Cursors behave differently during the render phase (anything that happens directly because of React is considered the render phase - everything outside, event handlers, core.async loops, etc. is not) and outside of it.
During the render phase, you treat a cursor as a value, as a regular map or vector. Cursors support all the same interfaces PersistentMap
and PersistentVector
support, so you can get-in
, check for keys, etc.
Outside of the render phase, you cannot treat cursors as values. Instead, you need to deref it (@) and work with the value returned. Deref returns the actual value beneath the cursor: a map or a vector.
For many reasons, you will want to access cursors outside the root component or access a parent cursor without using a core-async channel. ref-cursor
and root-cursor
functions allow you to do this:
(def state (atom {:name {:first "John" :last "Doe" :little nil}}))
(let [cursor (om/ref-cursor (:name (om/root-cursor state)))]
(om/update! cursor :little "JD"))
Root components get cursors created from the atom itself.
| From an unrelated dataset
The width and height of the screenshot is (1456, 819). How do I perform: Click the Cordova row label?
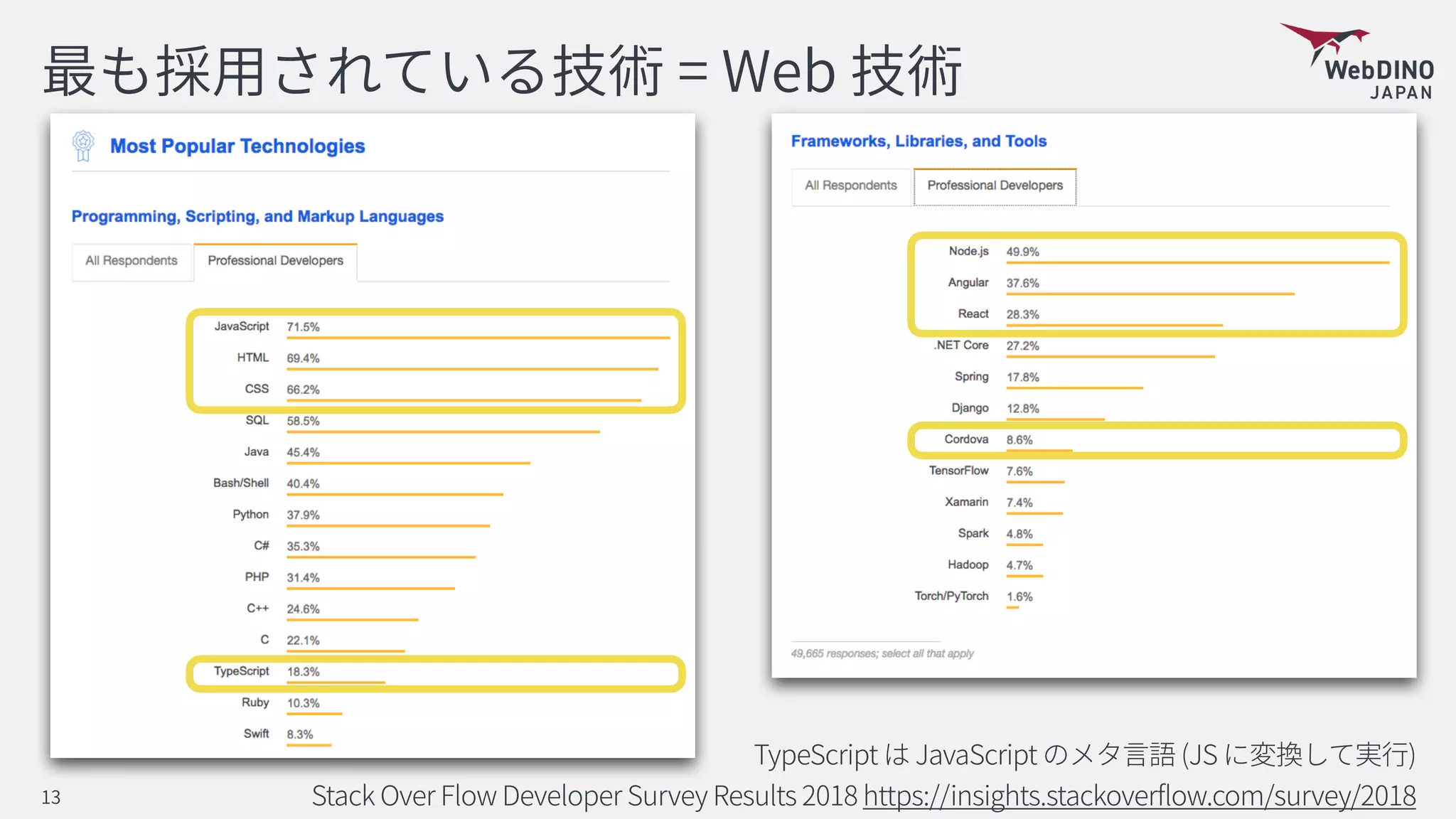pyautogui.click(x=966, y=439)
The atom and all cursors derived from the root cursor stay in sync during all modifications.
You can create sub-cursors from cursors by just calling get
or get-in
on them (works only during the render phase). There's a gotcha: if the value returned by get
is a map or a vector, you’ll get a sub-cursor pointing to it. If it's a primitive value or nil, you'll get the primitive value (or nil), not a cursor.
In short:
(def state (atom {:x 1, :y [:a :b [:c]]}))
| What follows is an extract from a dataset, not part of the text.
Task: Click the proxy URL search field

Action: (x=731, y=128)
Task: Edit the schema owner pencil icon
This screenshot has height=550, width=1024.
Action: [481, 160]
(defn root-view [cursor _]
...
(render [_]
(get cursor :x) ;; 1, value
(get cursor :y) ;; [:a :b [:c]], cursor with path [:y]
(get-in cursor [:y 0]) ;; :a, value
(get-in cursor [:y 2]) ;; [:c], cursor with path [:y 2]
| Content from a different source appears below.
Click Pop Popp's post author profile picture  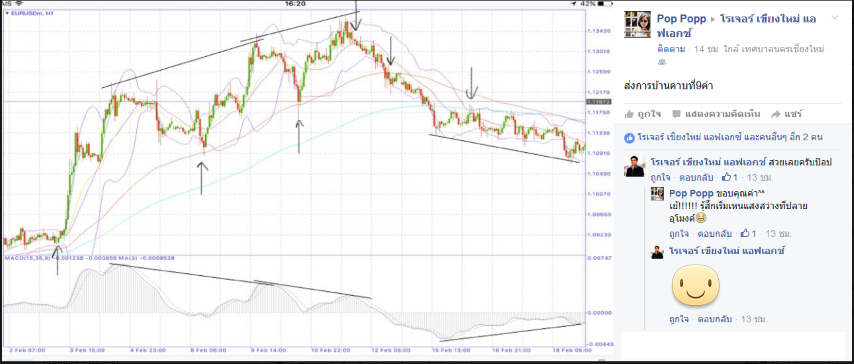(637, 25)
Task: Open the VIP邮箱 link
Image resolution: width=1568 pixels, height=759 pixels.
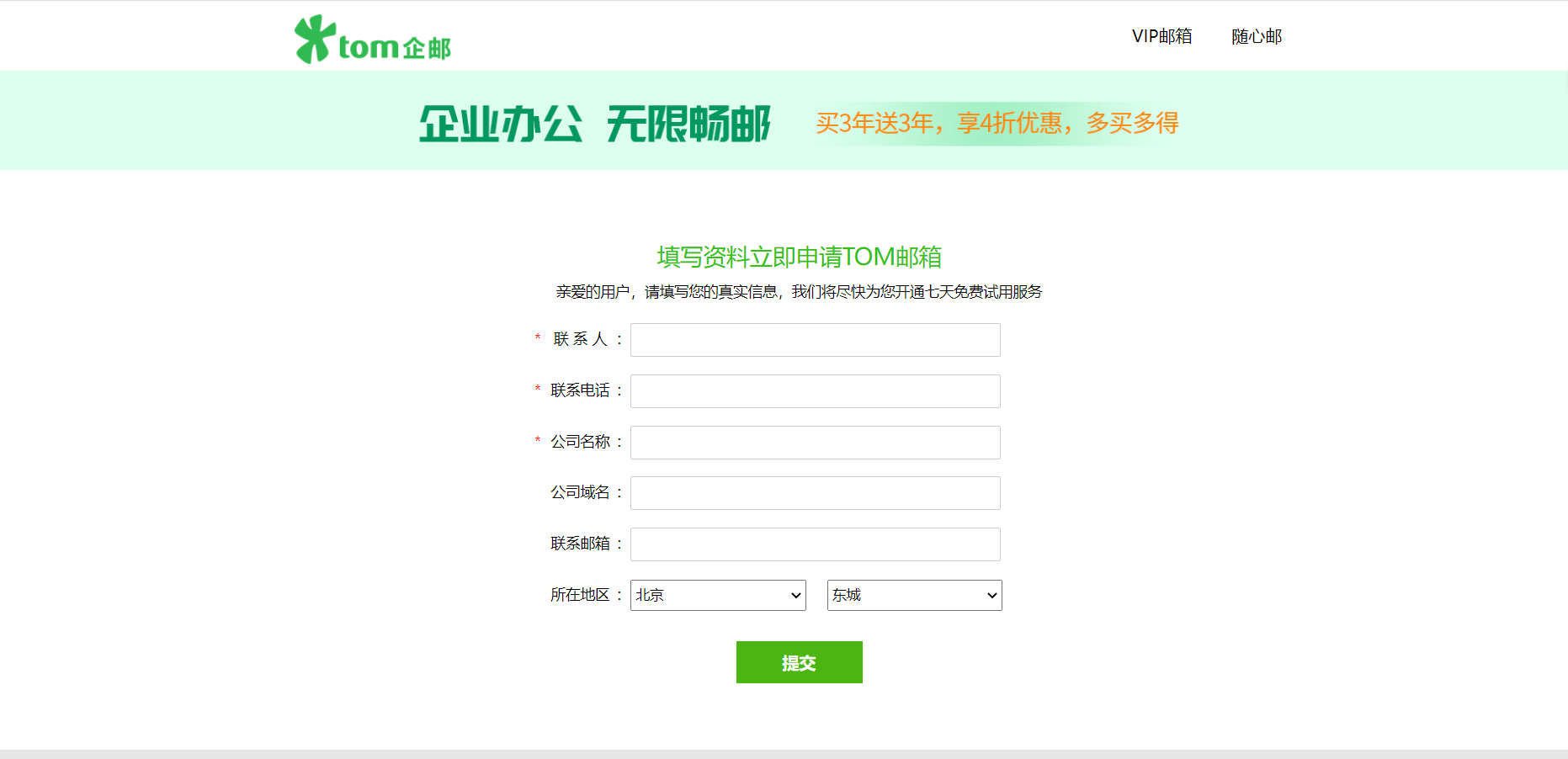Action: click(1161, 36)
This means that you cannot create a component that depends on a single string (like text-input). But you can write a component that depends on a vector of one string:
(def state (atom {:name ["Igor"]}))
(defn text-input [cursor _]
...
(render [_]
(dom/input #js {:value (first cursor)})))
...
(render [_]
(om/build text-input (:name app-cursor)))
Cursors can propagate changes back to the original atom. For that purpose, transact!
calls are used:
(def state (atom {:click-counter [0]}))
(defn btn-view [cursor _]
(reify om/IRender
(render [_]
(dom/div nil
(dom/span nil (str "Clicked " (get cursor 0) " times"))
(dom/button
#js {:onClick (fn [_]
(om/transact! cursor [0] inc))}
"Click")))))
Updating values that might be nil requires some extra care. You can't pass a sub-cursor (see previous section) to transact!
in these cases, because the "cursor" itself will also be nil. You can work around this by passing a parent cursor, and using the longer form of transact!
(see the API docs) which takes a target key as an additional argument.
transact!
is allowed during and outside of the render phase. When called during the render phase, no transact!
-ed changes will be visible until the next frame is rendered (next render). That's to keep each rendered frame consistent app-wise.
When rendering, we want to show a consistent view built from a single snapshot of the application state. That's why changes made in the middle of the render phase are not immediately visible for not-yet-rendered components.
Outside the render phase, deref
returns the current value, while calls to om.core/value
will return the last rendered value.
Components might depend on several cursors. Just collect them into a map or a vector and pass it instead of a single cursor:
(def state (atom {:courses [...], :classes [...], ...}))
(render [_]
(om/build table-view {:rows (:courses state),
:cols (:classes state)}))
Notice that the object {:rows (:courses state), :cols (:classes state)}
itself is not a cursor but its values are cursors.